[Opening Entries provided section]
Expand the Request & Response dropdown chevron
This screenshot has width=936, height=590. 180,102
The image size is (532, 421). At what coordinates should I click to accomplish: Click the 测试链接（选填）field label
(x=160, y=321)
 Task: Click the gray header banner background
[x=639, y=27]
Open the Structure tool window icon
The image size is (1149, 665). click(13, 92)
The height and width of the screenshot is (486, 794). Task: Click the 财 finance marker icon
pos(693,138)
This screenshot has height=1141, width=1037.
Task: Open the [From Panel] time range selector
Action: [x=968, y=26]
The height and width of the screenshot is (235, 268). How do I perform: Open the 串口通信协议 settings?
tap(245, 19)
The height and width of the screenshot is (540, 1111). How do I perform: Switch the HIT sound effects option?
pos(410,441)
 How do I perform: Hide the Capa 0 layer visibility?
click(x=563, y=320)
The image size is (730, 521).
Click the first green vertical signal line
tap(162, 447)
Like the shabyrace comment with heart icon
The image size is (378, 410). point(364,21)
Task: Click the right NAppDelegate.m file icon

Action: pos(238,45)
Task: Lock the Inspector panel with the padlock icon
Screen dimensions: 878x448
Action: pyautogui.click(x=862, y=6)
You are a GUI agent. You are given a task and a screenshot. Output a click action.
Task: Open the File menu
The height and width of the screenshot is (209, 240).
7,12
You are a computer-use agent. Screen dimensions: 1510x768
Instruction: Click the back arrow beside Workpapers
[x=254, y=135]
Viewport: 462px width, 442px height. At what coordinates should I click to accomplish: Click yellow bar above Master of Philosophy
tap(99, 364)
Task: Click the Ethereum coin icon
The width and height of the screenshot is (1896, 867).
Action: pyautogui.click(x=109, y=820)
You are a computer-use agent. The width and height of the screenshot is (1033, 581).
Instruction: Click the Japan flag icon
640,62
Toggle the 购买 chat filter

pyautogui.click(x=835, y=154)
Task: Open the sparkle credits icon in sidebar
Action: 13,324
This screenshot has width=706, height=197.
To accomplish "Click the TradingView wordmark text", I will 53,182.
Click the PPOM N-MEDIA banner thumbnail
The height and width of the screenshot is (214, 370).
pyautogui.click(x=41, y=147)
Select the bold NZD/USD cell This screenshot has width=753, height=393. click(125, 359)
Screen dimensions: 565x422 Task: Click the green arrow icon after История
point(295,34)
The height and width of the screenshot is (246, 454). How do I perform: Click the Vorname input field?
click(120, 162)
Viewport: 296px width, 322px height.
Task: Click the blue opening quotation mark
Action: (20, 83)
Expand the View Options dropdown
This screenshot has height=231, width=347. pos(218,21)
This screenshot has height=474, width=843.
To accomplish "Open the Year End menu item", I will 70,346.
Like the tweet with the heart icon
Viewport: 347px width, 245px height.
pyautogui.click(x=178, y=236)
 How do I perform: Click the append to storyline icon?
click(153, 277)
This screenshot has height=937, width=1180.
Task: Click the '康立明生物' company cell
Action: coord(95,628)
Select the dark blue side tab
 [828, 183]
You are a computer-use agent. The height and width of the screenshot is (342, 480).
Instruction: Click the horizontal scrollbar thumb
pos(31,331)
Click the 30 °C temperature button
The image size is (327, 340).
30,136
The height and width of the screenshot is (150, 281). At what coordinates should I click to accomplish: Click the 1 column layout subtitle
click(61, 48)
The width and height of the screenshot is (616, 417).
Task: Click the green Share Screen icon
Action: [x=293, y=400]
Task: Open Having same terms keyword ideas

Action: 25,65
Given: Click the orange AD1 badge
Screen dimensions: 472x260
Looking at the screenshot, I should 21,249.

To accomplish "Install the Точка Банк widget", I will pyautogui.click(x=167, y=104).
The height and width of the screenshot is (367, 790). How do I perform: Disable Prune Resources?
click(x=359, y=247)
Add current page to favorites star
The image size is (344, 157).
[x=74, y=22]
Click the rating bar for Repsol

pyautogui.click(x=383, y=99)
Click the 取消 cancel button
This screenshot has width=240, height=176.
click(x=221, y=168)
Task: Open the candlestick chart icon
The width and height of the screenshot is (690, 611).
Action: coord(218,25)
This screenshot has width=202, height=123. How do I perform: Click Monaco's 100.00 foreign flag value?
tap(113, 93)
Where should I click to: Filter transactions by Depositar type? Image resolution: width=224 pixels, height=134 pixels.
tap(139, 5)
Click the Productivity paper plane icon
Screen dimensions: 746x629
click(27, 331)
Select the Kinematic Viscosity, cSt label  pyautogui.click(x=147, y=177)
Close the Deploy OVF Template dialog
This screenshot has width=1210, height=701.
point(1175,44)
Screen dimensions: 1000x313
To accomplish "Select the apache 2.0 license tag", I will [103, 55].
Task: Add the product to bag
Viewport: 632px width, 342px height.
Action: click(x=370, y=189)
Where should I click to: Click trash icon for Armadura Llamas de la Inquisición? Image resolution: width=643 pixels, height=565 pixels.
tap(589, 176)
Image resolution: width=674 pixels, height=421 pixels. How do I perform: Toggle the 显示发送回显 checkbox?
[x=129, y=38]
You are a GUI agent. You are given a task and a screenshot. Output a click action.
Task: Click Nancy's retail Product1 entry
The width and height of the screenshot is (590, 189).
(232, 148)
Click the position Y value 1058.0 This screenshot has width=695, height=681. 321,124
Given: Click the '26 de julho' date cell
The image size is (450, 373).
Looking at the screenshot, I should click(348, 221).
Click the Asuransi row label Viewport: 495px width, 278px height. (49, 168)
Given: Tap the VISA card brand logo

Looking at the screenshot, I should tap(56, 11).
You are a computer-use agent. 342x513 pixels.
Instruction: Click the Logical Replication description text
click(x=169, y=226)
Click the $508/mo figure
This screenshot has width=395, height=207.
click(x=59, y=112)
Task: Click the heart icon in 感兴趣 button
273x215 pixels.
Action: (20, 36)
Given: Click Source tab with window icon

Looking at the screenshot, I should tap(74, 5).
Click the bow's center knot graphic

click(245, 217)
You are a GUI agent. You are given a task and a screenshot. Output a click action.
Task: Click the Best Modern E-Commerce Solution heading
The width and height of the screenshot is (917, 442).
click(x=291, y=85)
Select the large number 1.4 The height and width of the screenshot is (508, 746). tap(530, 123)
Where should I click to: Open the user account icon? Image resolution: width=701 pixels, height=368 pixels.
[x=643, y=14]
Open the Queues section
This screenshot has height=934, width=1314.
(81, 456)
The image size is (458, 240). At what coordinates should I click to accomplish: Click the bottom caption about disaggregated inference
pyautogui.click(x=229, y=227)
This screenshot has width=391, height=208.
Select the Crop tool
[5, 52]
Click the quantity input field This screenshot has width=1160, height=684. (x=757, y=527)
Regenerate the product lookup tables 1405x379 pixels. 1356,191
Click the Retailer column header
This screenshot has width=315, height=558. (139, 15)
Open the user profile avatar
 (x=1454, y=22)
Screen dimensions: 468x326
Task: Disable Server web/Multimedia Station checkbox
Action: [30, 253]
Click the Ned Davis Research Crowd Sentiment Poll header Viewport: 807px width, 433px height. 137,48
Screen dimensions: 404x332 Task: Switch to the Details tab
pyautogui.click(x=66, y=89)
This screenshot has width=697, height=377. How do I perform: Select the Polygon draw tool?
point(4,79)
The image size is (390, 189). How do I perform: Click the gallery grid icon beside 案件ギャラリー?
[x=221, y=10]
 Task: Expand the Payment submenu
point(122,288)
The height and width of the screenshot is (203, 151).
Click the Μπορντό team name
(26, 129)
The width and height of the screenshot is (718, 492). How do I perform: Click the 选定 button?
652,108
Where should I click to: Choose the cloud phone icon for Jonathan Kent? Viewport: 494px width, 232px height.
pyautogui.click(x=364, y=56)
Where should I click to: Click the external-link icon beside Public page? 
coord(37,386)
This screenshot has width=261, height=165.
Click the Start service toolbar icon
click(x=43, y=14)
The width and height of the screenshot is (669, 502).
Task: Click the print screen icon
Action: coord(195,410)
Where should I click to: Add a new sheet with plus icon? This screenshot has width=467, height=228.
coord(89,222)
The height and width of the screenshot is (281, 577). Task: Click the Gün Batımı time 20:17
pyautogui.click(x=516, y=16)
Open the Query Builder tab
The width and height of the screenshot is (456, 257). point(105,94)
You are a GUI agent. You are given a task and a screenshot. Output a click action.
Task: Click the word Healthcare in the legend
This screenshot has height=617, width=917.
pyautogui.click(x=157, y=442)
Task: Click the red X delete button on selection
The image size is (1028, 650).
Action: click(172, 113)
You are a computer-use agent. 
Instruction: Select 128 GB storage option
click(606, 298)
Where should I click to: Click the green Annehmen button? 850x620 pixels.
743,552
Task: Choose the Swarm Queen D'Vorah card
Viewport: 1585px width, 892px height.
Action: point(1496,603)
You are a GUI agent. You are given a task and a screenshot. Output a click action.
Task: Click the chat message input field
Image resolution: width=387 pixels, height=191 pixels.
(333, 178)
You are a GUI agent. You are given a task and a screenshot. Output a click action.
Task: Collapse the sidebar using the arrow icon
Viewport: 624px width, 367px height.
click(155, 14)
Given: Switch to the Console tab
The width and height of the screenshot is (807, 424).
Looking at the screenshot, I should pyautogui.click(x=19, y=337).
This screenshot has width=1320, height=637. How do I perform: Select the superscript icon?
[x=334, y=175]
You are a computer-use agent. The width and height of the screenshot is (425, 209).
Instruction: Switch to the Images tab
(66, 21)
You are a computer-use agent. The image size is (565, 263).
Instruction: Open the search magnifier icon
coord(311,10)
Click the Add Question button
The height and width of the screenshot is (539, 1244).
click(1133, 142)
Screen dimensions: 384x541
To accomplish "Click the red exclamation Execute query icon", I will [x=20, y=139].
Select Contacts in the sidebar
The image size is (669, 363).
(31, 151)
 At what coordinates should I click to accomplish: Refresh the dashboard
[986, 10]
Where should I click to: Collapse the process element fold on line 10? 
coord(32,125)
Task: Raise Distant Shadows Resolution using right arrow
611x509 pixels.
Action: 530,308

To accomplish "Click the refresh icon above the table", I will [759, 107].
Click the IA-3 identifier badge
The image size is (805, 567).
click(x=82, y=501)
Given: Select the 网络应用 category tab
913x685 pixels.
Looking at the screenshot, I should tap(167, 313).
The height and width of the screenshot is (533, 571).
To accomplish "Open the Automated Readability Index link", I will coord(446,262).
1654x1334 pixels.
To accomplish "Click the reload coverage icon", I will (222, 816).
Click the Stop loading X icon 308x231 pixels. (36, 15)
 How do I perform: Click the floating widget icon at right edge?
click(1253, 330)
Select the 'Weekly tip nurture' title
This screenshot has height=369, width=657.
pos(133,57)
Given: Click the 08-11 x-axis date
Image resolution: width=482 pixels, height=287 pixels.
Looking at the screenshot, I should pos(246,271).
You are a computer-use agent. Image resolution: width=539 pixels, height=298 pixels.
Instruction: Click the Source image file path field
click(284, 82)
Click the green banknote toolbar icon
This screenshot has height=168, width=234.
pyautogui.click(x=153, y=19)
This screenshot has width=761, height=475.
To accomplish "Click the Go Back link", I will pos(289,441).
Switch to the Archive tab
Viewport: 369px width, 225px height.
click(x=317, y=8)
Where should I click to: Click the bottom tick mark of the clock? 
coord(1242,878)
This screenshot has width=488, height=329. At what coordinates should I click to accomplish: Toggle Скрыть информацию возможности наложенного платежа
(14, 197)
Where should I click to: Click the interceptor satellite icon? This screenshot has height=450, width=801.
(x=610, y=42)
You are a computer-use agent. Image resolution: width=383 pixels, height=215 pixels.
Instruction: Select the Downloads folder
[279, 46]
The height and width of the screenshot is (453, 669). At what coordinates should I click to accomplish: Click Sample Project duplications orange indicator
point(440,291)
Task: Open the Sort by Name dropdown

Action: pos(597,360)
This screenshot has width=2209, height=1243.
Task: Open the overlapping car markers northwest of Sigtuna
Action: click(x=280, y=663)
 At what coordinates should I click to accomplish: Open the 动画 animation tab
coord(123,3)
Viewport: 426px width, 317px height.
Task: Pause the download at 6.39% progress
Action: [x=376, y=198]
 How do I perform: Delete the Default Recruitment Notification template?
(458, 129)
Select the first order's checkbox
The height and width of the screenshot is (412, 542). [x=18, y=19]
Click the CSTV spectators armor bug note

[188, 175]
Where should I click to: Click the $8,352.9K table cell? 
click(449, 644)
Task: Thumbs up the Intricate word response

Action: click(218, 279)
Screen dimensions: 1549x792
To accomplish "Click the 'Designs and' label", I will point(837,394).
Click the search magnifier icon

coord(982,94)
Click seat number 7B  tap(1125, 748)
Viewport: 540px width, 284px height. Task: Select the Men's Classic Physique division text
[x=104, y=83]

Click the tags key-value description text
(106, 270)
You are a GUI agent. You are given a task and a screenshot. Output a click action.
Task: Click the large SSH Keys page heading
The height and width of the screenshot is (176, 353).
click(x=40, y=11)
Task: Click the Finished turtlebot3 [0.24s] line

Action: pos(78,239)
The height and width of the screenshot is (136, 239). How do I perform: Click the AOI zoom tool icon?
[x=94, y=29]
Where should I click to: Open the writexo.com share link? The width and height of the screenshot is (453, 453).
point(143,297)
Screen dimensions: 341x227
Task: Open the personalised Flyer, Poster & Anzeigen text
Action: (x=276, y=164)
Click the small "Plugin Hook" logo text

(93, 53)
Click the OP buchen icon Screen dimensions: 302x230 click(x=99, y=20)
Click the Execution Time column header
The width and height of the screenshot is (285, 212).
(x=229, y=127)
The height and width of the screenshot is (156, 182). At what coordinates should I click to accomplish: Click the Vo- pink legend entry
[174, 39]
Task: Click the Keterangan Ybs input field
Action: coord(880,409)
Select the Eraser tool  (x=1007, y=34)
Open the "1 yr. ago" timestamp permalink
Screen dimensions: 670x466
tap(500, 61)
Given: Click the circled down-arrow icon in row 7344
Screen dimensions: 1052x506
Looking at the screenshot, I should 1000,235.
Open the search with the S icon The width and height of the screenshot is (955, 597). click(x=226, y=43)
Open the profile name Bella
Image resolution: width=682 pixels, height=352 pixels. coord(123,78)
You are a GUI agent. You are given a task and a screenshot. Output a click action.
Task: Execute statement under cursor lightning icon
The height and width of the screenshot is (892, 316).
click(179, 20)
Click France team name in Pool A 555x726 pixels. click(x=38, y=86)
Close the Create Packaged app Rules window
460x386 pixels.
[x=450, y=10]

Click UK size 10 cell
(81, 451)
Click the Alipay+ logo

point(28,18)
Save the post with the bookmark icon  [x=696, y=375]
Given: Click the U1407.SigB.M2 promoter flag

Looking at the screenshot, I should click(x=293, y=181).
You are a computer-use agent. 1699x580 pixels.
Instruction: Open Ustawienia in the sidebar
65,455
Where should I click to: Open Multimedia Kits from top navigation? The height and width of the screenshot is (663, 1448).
[Closing Entries provided section]
• **Directions**
The answer must be every line from the records above that contains "number".

• **Exercise solution**
Select the large number 1.4 The height and width of the screenshot is (508, 746). tap(530, 123)
Click seat number 7B  tap(1125, 748)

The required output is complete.